In an effort to avoid unintended consequences of provisions contained in an otherwise well-intentioned piece of legislation, Governor Chris Christie today conditionally vetoed A-359, which appropriately targets unregulated consultants engaged in foreclosure "rescue" scams against distressed homeowners. The Governor's changes to the bill further aid and protect distressed property owners by maintaining their ability to avoid foreclosure by entering into legitimate pre-foreclosure options, stemming further real estate losses and unnecessary bankruptcies.
As originally written by its sponsors, A-359 included a provision mandating that, in all instances, a distressed homeowner be paid at least 82 percent of the property's fair market value in consideration of the homeowner's transfer of title. While a laudable protection on its face, that part of the bill would have the consequence of freezing the marketplace for legitimate distressed residential properties-- limiting options and actually hurting the very people the bill purported to help.
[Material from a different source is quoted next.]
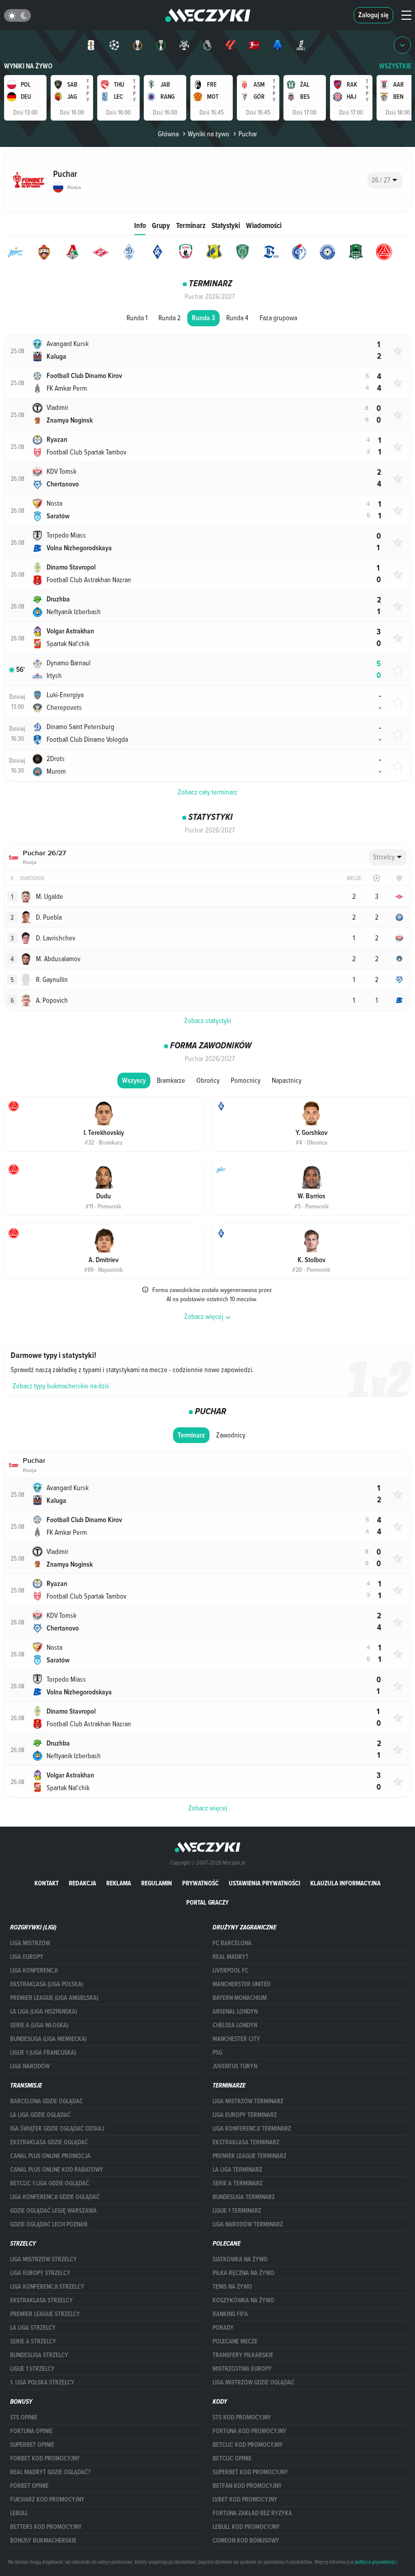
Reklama (118, 1883)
"Wisely, the original intent of the bill was to specifically target the unregulated foreclosure consultants who at times employ fraudulent methods to obtain distressed properties at reduced costs," Governor Christie said in his veto message. "Attempting to regulate nearly all distressed properties could have the dire effect of curtailing legitimate transactions across the State, preventing homeowners from engaging in pre-foreclosure transactions to stem further losses, and forcing banks to foreclose on many of the thousands of financially distressed homes in New Jersey that are already "under water.'"
"Simply stated, without the option of legitimate, pre-foreclosure sales, many homeowners will end up in bankruptcy, while banks will end up with more foreclosed-upon property, more debt, and new requests for taxpayer-funded support."
As modified by Governor Christie and returned for consideration by the Legislature, the bill clarifies that only distressed property conveyances and "conditional conveyances" involving participation by a foreclosure consultant be subject to the "82 percent of fair market value" requirement. In this way, A-359 with the Governor's changes is comparable to legislation in other states, such as Illinois, that is more narrowly crafted to curb foreclosure rescue scams without adversely impacting the residential real estate market.
With the improvements he recommends, Governor Christie said he looks forward to signing the bill to protect distressed property owners from the unlicensed and unsupervised individuals who might prey on the vulnerable.
Assembly sponsors of A-359 were Assemblymembers Gary S. Schaer (D-Bergen, Essex, Passaic), John J. Burzichelli (D-Salem, Cumberland, Gloucester), Bonnie Watson Coleman (D-Mercer), and Wayne P. DeAngelo (D-Mercer, Middlesex), and Senate sponsors of the companion bill included Senators Shirley K. Turner (D-Mercer) and Brian P. Stack (D-Hudson).